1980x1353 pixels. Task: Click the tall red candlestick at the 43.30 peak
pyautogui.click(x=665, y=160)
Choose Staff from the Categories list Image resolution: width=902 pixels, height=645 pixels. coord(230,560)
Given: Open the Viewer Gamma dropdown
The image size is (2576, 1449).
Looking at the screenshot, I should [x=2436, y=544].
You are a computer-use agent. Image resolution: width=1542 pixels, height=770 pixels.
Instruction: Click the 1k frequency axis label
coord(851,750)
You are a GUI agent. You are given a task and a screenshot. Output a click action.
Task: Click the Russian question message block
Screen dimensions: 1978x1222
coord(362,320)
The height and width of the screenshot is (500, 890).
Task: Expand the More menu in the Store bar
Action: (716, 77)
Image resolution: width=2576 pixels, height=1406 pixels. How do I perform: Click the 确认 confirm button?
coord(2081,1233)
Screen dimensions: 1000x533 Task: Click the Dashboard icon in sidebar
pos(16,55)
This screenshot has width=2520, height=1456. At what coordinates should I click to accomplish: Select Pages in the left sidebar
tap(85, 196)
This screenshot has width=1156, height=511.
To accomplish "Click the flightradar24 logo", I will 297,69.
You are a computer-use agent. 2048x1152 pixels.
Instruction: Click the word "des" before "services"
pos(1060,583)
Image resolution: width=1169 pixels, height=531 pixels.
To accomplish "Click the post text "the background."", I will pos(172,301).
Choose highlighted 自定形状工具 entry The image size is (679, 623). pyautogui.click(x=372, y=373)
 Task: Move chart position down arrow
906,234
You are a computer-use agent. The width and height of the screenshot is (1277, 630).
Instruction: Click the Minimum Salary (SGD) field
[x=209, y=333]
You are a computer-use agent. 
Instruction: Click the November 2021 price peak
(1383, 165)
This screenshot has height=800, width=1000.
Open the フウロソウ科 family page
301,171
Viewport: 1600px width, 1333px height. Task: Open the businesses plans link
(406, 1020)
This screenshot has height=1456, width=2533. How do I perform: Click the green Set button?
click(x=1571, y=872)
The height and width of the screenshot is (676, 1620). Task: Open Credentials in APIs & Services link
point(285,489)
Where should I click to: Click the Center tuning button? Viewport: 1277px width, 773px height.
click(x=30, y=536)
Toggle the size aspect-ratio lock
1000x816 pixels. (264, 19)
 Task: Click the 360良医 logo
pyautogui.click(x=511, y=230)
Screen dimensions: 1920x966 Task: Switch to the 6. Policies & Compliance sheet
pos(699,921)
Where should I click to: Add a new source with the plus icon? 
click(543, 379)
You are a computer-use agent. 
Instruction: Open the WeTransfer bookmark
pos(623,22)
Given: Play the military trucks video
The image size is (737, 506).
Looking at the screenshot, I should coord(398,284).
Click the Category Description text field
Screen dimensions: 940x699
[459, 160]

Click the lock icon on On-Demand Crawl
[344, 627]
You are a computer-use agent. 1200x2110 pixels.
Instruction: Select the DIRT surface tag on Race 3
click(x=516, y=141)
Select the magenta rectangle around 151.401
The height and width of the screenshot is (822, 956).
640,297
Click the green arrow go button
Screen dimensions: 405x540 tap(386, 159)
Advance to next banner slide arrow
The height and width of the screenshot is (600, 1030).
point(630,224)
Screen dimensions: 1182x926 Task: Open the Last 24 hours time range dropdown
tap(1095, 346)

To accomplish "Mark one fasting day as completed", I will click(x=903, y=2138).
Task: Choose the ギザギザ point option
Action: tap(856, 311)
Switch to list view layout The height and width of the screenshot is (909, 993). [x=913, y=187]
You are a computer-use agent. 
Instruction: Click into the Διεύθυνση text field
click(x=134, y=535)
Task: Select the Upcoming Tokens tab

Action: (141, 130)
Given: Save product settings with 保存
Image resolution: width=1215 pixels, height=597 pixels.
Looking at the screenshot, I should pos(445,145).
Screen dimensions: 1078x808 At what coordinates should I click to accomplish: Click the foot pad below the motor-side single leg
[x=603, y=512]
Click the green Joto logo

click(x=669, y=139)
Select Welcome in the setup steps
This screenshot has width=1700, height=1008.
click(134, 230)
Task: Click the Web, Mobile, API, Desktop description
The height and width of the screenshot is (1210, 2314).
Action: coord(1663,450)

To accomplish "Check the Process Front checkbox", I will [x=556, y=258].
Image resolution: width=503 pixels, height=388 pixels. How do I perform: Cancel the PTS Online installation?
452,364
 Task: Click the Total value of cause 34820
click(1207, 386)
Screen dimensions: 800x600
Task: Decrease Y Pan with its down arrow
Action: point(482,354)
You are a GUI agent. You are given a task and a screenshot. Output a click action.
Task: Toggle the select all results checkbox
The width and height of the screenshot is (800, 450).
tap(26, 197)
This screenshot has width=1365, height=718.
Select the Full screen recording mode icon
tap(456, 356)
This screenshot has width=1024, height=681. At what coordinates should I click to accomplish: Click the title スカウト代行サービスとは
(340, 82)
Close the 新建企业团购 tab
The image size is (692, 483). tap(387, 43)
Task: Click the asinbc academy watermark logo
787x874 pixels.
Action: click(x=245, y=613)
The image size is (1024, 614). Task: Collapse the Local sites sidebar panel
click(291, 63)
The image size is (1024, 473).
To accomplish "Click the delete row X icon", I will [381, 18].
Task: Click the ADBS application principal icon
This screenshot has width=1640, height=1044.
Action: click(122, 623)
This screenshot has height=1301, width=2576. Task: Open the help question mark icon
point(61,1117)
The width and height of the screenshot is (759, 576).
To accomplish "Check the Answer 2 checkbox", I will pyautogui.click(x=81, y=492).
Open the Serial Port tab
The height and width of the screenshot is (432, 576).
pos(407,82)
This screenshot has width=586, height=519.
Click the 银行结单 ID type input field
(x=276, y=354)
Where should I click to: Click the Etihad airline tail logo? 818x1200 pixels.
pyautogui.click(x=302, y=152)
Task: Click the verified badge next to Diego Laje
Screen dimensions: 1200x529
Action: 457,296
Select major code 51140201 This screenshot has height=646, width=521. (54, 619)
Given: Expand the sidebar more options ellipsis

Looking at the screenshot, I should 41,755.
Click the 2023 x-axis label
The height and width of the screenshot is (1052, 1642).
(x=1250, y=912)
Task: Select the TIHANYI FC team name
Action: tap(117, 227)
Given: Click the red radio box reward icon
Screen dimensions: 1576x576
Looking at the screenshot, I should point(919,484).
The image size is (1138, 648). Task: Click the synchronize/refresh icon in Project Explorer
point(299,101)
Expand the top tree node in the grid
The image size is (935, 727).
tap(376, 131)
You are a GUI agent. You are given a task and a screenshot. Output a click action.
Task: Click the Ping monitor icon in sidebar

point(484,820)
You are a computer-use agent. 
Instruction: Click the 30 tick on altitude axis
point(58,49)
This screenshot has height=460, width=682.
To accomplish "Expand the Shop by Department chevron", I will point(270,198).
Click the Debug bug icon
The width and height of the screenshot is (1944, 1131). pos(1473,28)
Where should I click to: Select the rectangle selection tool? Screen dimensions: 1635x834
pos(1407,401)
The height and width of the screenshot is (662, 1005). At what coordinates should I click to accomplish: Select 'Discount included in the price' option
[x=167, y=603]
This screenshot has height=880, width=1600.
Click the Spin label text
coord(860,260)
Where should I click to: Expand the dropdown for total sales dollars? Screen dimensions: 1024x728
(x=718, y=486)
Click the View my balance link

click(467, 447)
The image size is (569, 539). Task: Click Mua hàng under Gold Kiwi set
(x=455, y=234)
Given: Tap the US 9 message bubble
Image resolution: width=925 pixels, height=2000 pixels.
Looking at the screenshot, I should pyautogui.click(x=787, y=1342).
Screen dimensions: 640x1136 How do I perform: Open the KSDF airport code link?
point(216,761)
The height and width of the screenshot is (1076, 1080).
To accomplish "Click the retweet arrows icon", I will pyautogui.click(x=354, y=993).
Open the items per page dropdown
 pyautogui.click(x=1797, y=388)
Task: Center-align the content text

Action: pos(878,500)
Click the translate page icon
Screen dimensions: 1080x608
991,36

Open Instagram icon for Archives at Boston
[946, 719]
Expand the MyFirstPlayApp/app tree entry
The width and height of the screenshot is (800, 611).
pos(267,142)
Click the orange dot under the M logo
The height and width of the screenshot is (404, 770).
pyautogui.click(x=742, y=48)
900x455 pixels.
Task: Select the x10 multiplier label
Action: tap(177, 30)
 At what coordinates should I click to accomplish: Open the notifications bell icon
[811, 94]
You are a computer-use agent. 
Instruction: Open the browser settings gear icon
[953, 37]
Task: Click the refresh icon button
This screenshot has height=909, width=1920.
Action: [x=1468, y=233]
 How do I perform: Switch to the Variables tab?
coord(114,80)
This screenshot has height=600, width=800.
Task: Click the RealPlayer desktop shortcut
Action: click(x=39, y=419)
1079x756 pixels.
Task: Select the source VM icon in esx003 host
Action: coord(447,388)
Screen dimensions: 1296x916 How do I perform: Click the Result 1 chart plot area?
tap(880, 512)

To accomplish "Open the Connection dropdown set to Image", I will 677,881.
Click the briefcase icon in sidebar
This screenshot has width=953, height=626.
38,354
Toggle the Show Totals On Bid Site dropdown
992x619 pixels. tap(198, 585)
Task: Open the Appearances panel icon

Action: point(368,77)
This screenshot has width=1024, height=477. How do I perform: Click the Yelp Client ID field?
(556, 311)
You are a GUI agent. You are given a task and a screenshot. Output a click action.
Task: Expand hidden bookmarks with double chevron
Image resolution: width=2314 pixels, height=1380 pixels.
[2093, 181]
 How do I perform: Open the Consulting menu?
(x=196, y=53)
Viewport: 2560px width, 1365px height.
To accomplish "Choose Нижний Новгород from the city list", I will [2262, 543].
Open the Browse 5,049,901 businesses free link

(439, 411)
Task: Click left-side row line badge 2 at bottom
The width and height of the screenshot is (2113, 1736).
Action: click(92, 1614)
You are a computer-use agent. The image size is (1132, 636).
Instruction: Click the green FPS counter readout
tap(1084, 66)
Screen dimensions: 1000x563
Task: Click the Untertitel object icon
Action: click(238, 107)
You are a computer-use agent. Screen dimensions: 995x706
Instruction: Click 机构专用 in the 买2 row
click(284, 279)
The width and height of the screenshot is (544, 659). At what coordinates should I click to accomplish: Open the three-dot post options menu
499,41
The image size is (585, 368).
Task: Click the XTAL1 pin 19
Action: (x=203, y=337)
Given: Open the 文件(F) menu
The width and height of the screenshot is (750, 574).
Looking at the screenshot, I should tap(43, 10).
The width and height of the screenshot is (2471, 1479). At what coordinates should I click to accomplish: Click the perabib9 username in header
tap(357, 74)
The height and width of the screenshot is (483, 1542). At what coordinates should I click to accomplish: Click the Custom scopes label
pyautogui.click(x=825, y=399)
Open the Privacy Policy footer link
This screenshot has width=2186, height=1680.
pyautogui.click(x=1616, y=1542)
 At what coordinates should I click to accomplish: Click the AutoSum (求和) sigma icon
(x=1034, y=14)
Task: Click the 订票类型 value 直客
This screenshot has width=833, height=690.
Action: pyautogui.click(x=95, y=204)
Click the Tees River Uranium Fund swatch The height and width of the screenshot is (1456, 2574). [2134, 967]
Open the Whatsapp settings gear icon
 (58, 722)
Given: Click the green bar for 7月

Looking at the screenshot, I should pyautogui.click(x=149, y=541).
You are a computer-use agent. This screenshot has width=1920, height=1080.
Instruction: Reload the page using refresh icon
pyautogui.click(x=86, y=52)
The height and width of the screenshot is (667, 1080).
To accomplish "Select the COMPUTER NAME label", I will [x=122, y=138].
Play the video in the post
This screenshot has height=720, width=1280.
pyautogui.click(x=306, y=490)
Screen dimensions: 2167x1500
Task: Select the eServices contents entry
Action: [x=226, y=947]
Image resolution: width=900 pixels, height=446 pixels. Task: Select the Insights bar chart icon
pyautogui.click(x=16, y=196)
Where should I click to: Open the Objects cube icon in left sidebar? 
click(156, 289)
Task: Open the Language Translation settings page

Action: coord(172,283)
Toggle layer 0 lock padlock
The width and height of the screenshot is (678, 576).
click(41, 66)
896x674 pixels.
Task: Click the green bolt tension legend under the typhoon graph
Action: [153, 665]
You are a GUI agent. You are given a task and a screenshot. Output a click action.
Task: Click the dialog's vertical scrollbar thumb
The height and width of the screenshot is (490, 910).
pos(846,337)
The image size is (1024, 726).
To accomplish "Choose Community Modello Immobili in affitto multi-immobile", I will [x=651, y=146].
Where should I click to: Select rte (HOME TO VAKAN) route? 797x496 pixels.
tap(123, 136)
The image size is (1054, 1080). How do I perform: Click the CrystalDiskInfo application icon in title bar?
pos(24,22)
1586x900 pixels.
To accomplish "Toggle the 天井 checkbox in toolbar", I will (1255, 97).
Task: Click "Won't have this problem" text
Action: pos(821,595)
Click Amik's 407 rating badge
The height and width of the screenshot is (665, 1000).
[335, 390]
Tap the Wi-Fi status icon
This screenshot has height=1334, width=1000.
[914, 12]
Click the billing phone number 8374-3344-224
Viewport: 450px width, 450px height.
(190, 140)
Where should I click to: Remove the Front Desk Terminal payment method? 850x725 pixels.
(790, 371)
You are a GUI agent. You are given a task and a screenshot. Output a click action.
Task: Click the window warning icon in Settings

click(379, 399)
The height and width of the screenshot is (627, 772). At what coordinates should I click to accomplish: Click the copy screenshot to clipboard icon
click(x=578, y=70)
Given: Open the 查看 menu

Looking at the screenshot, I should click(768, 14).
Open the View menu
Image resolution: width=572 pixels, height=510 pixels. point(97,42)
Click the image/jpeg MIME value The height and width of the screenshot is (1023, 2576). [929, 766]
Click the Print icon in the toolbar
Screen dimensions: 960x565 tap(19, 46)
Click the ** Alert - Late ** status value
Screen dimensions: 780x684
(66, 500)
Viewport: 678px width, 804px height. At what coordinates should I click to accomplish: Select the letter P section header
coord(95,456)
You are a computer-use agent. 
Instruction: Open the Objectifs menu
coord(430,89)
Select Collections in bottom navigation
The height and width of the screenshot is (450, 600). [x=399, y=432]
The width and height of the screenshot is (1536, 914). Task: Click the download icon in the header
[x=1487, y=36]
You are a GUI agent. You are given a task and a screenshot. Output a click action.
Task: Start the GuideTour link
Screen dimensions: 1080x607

**Given exercise:**
Pick out each line in the listing above that contains the word "peak". Case matters.

**Result of the exercise:**
1980x1353 pixels. Task: Click the tall red candlestick at the 43.30 peak
Instruction: Click the November 2021 price peak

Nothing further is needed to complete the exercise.